EXERCISE DIRECTIONS: Write out the material word for word, from the line containing "This screenshot has height=393, width=887." through the end of the material, leaving out the pictures.

EXERCISE MATERIAL:
══════
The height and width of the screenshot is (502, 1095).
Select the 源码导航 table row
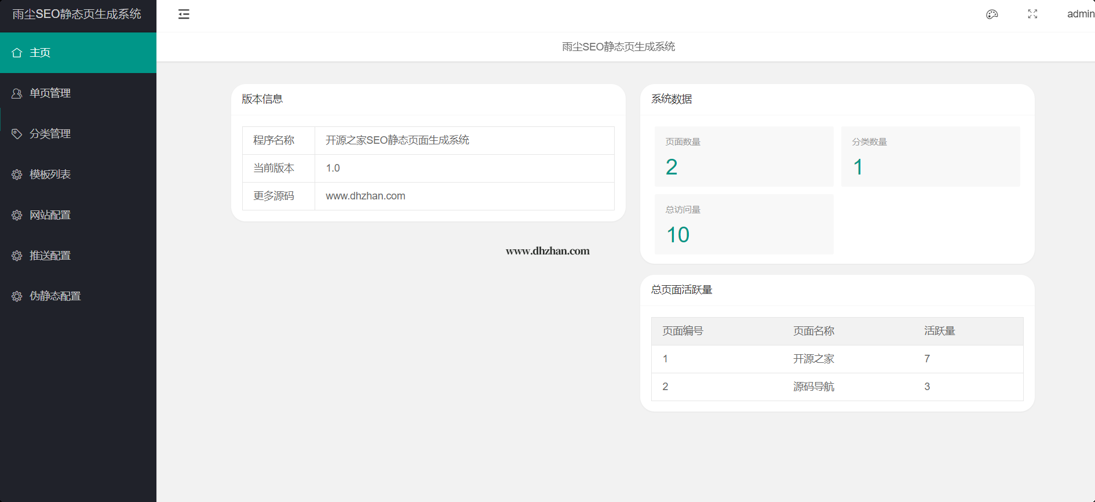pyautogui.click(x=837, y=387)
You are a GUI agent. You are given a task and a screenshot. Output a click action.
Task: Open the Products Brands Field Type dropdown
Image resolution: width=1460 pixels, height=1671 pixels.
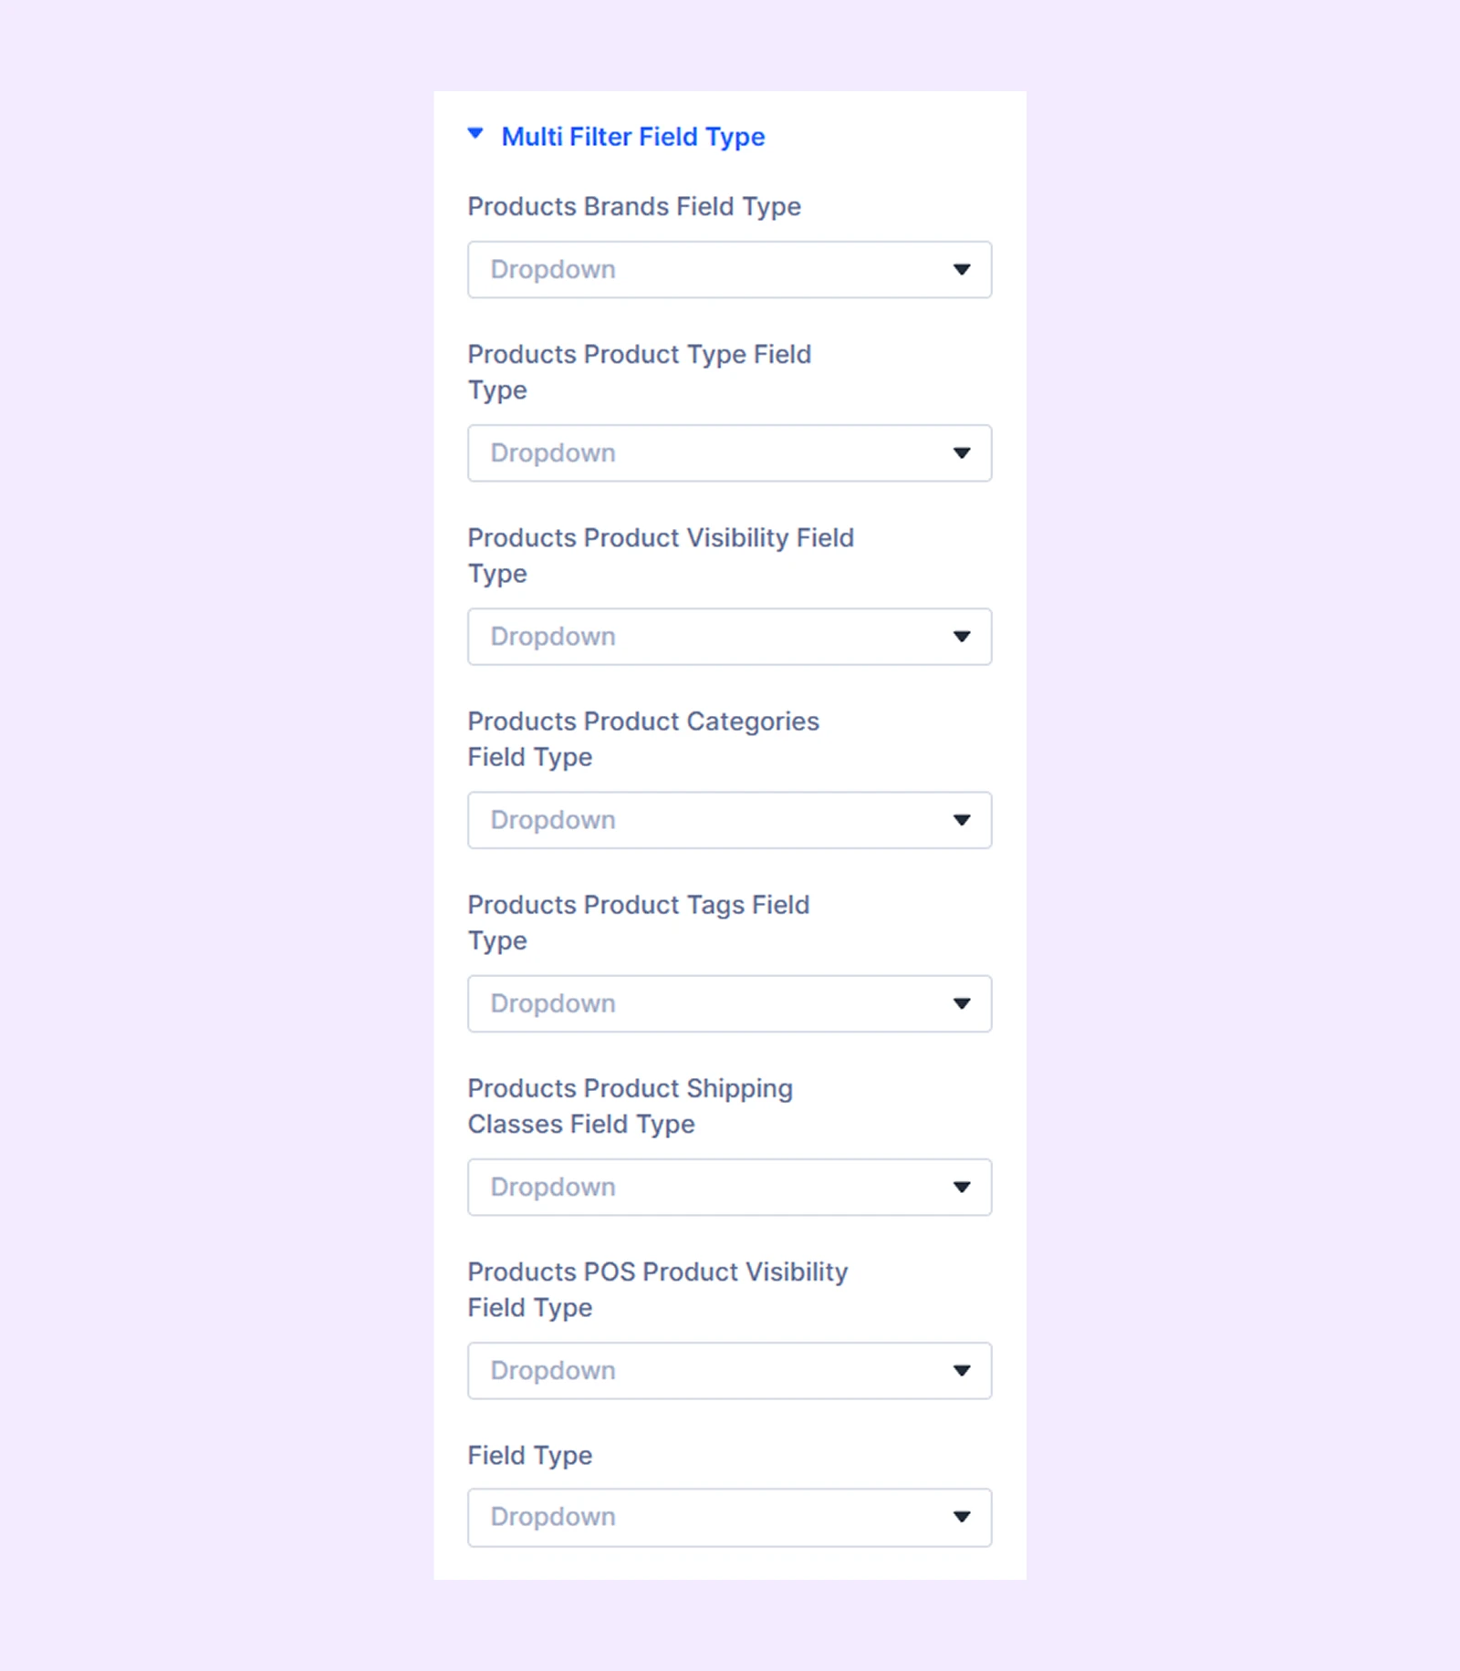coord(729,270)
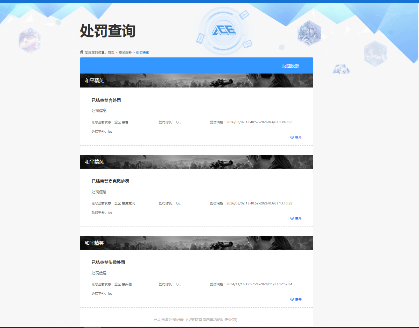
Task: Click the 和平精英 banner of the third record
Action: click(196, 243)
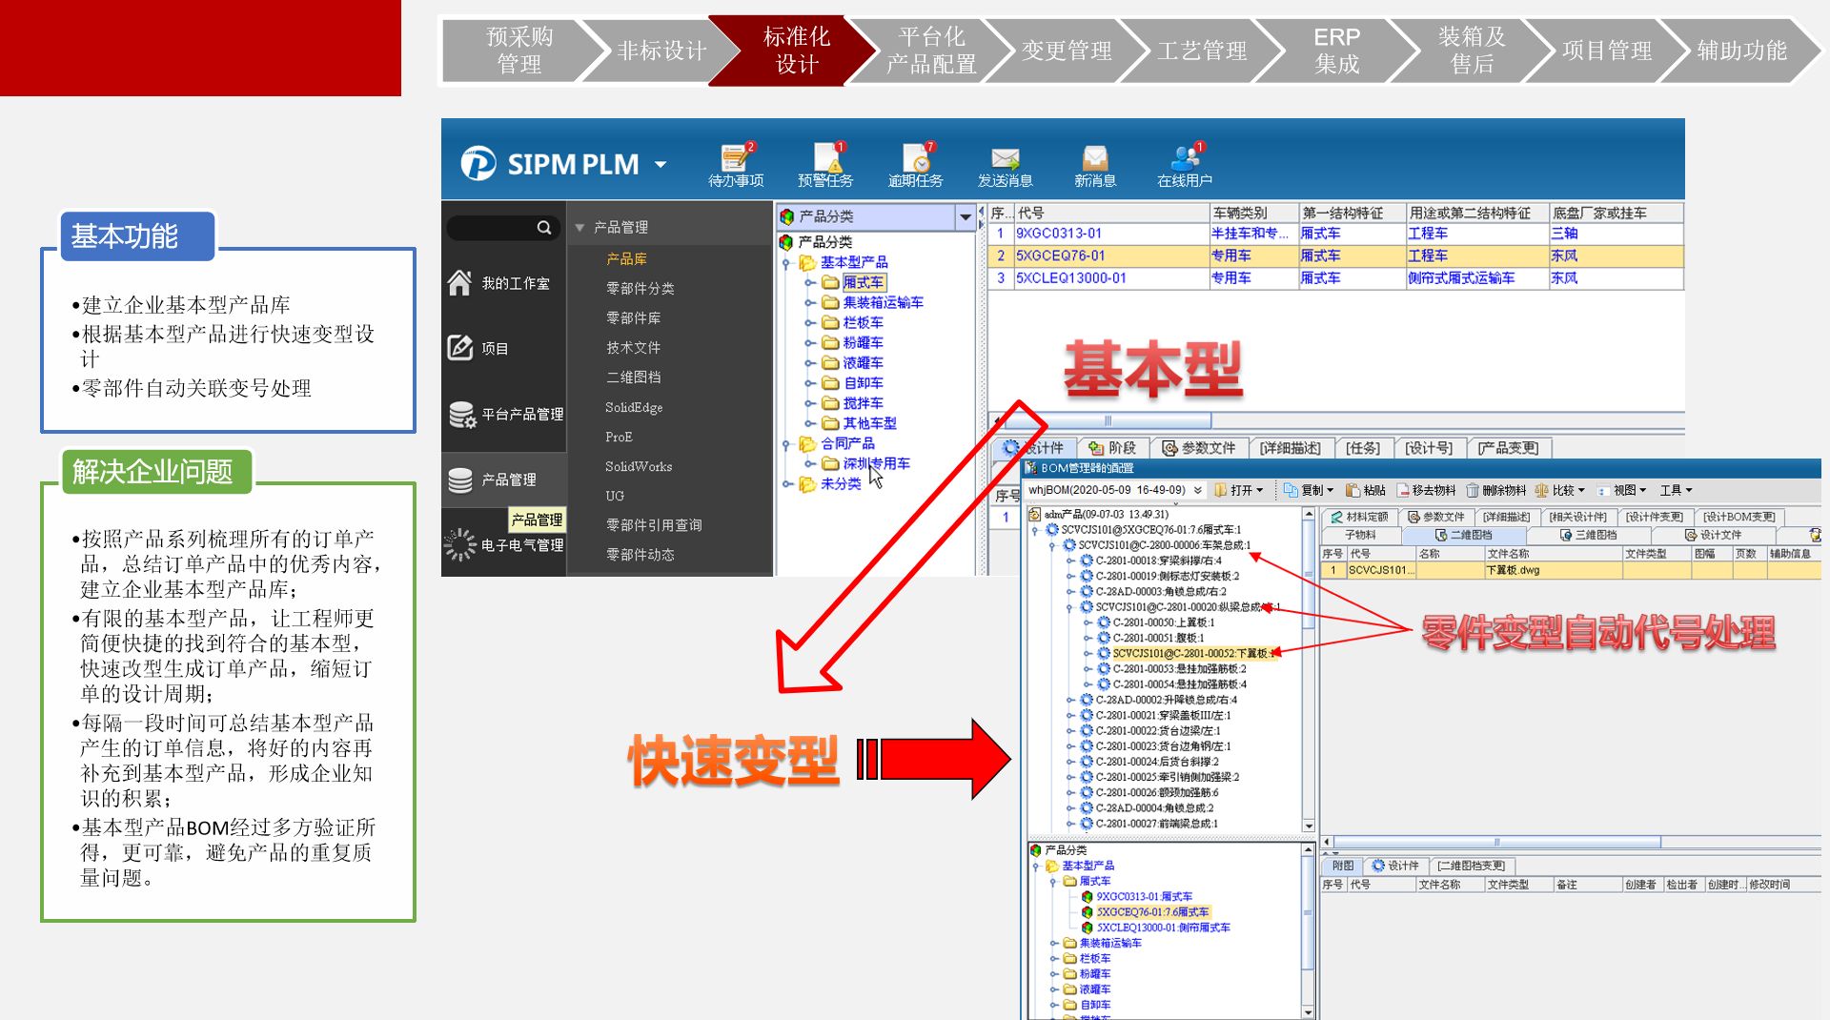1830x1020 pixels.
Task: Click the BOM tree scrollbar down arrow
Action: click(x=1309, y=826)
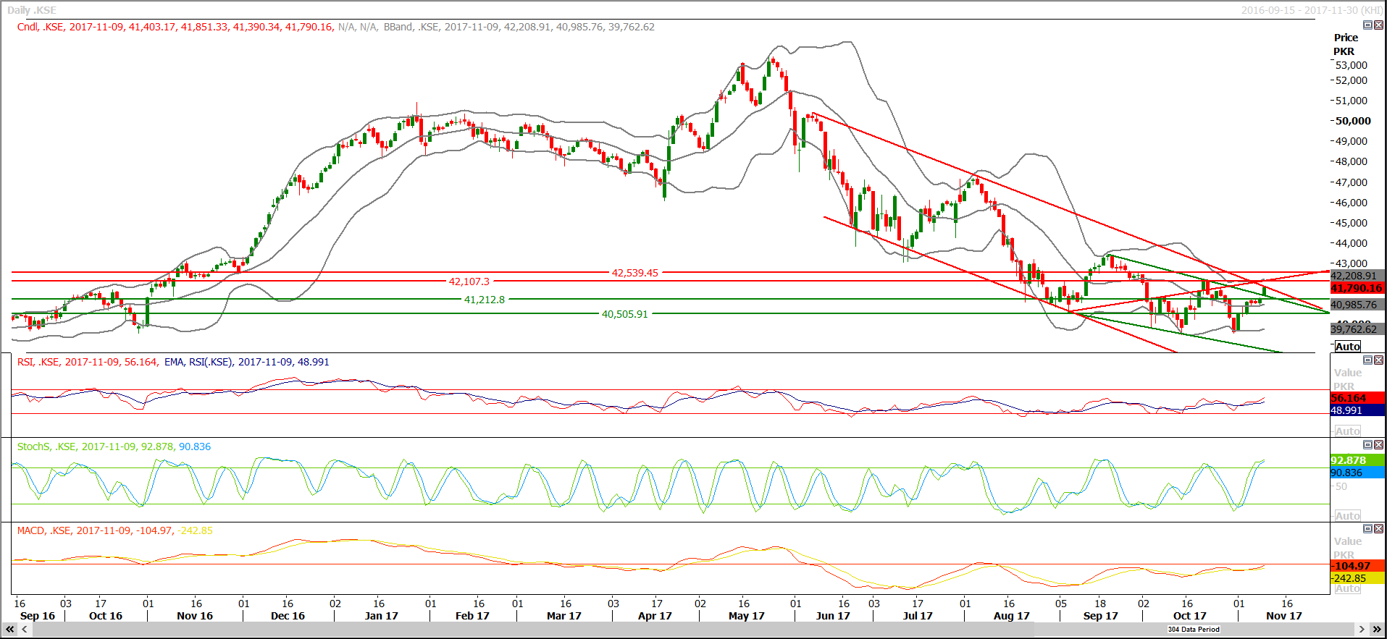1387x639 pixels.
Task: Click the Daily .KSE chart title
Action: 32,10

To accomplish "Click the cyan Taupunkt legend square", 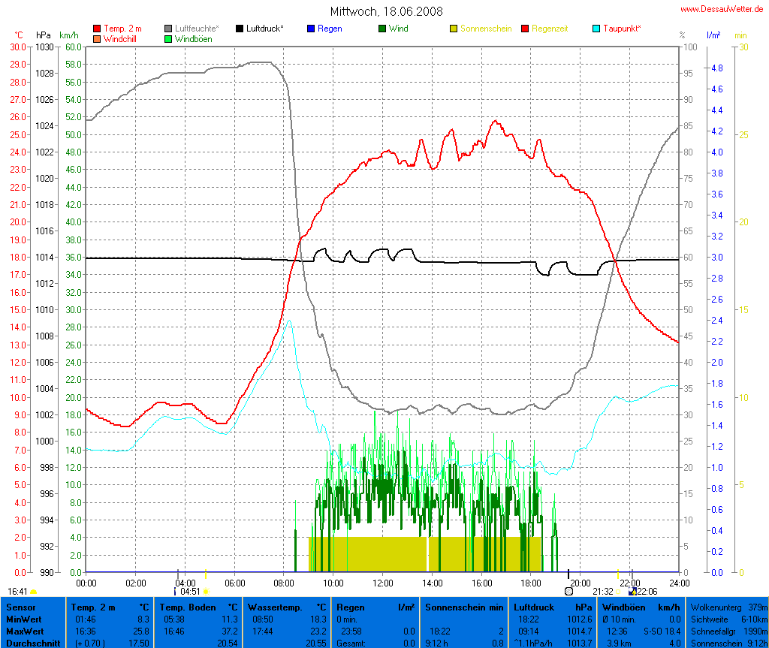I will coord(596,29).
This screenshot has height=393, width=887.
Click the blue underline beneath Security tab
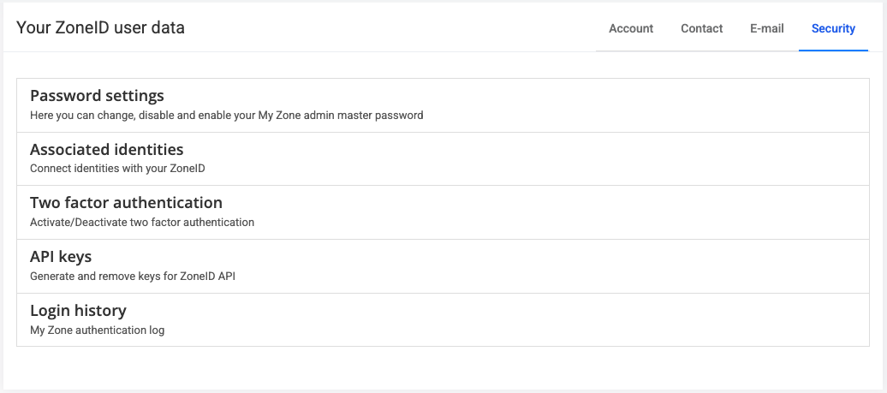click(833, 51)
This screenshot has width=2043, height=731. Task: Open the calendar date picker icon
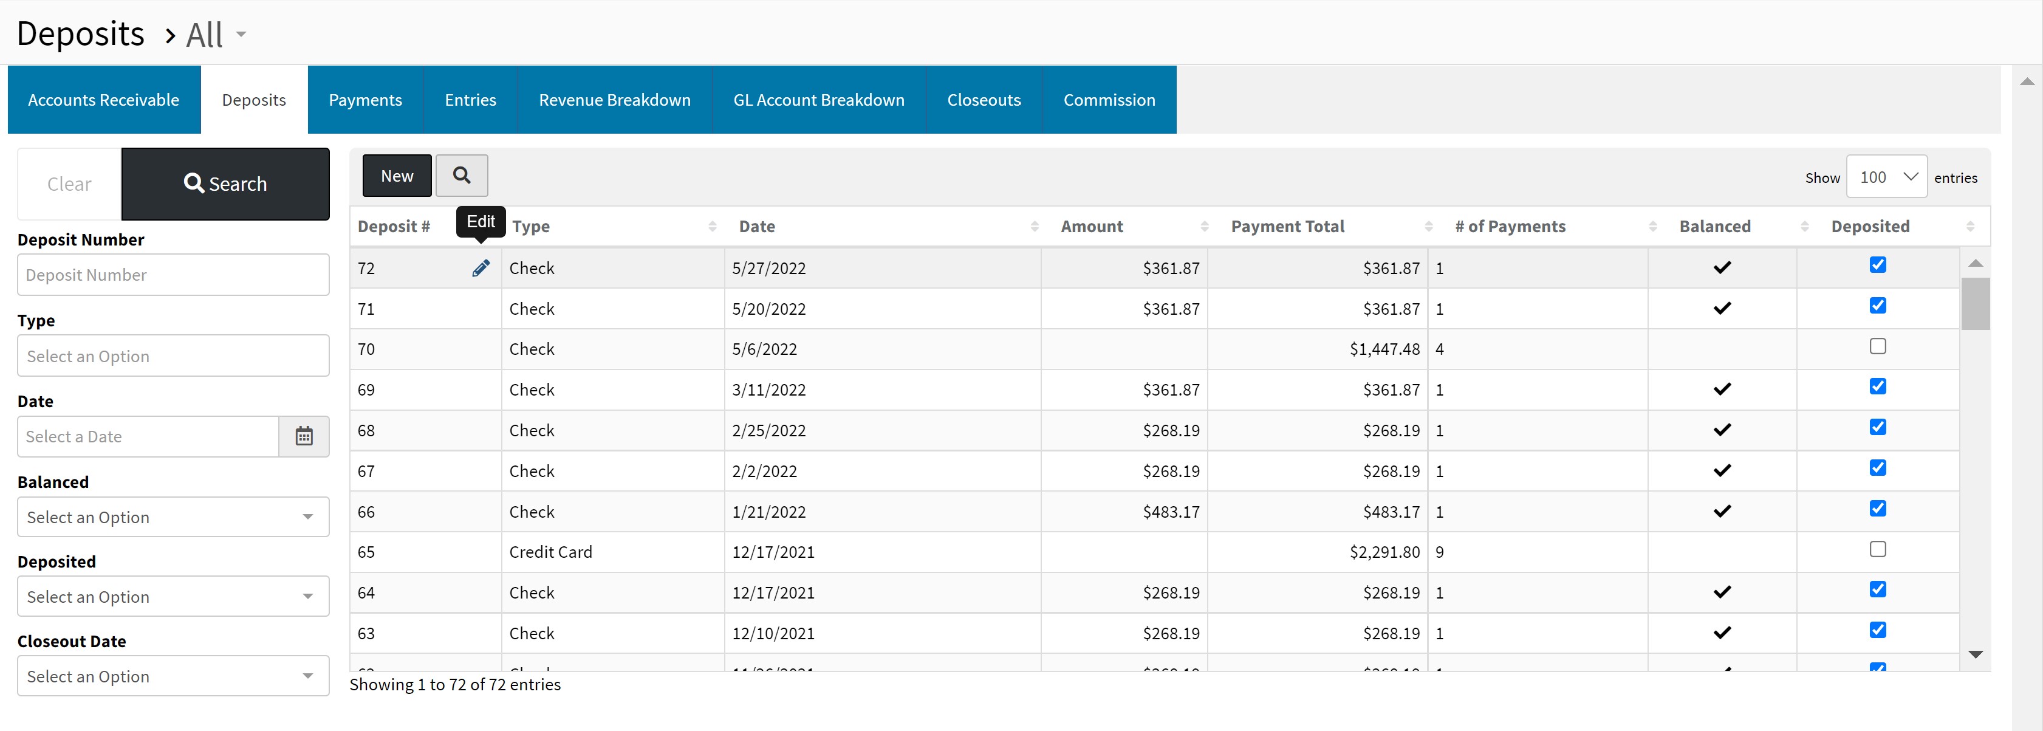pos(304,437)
══════
WRITTEN SOLUTION:
This screenshot has height=393, width=887.
Click the blue underline beneath Security tab
click(833, 51)
This screenshot has width=2043, height=731. Task: Open the calendar date picker icon
pos(304,437)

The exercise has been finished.